Problem requirements
Where the word "agent" appears in a line of the entries below, count that line and give the total alone.

Dataset extract
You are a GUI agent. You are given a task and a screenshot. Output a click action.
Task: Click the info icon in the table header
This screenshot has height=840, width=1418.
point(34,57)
==
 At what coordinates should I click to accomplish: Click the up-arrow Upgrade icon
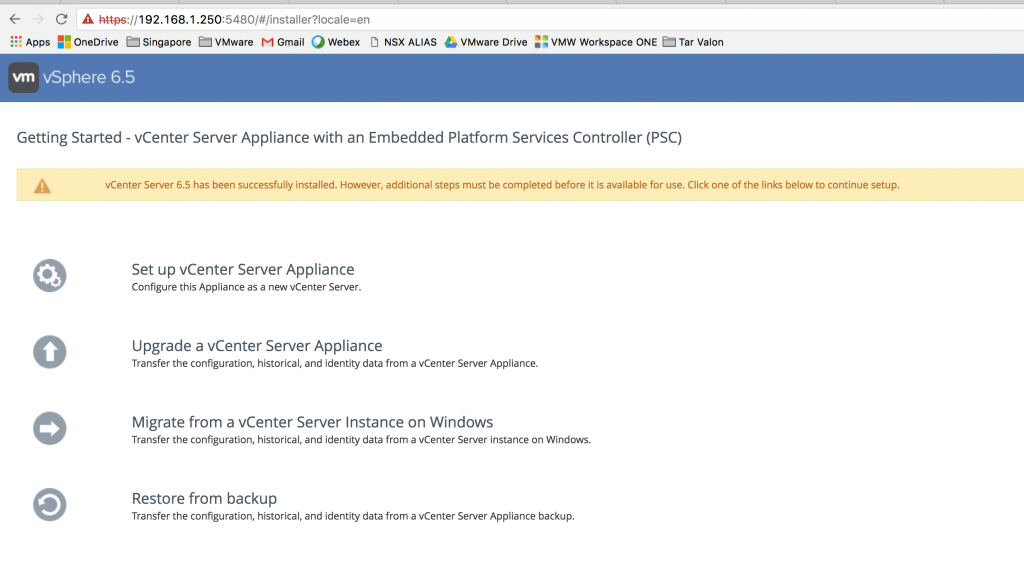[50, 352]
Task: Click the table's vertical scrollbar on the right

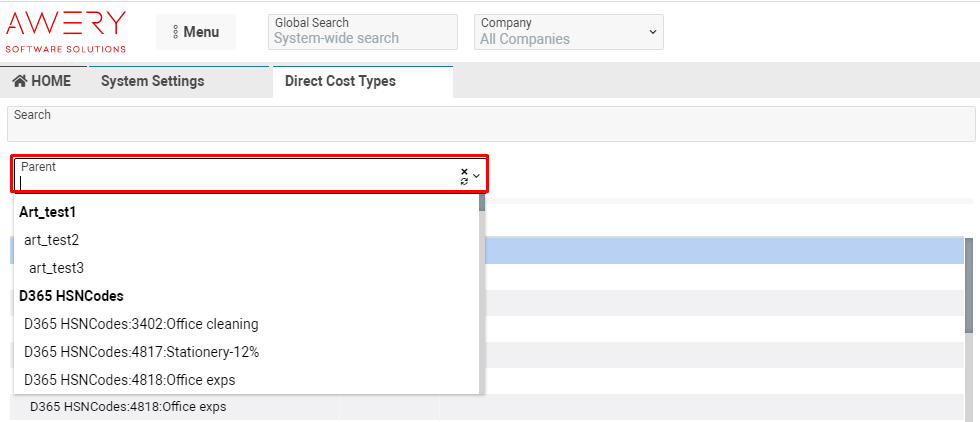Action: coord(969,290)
...
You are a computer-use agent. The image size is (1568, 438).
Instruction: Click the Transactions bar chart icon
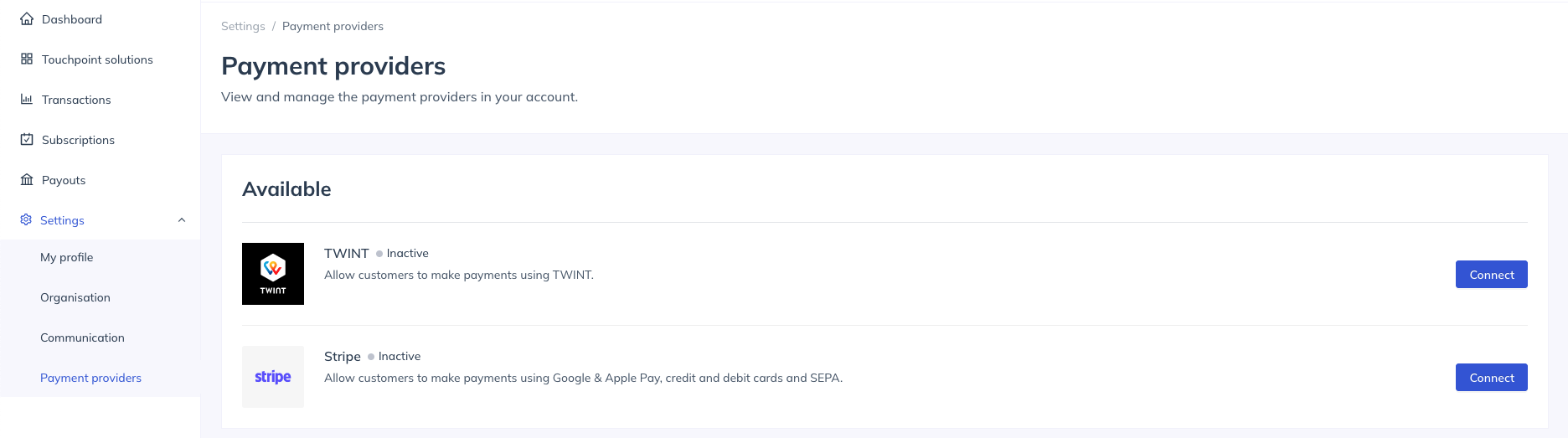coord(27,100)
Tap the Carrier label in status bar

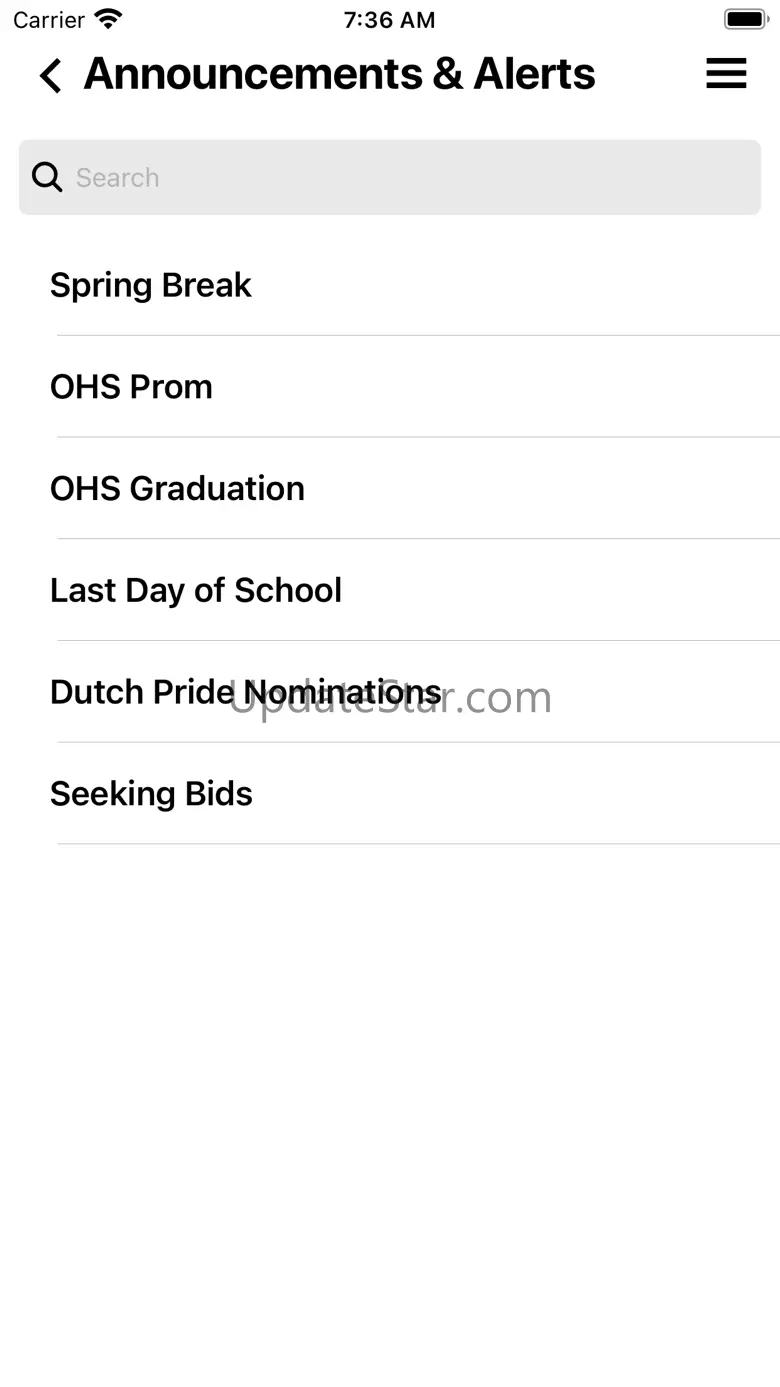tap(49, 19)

Exercise result
2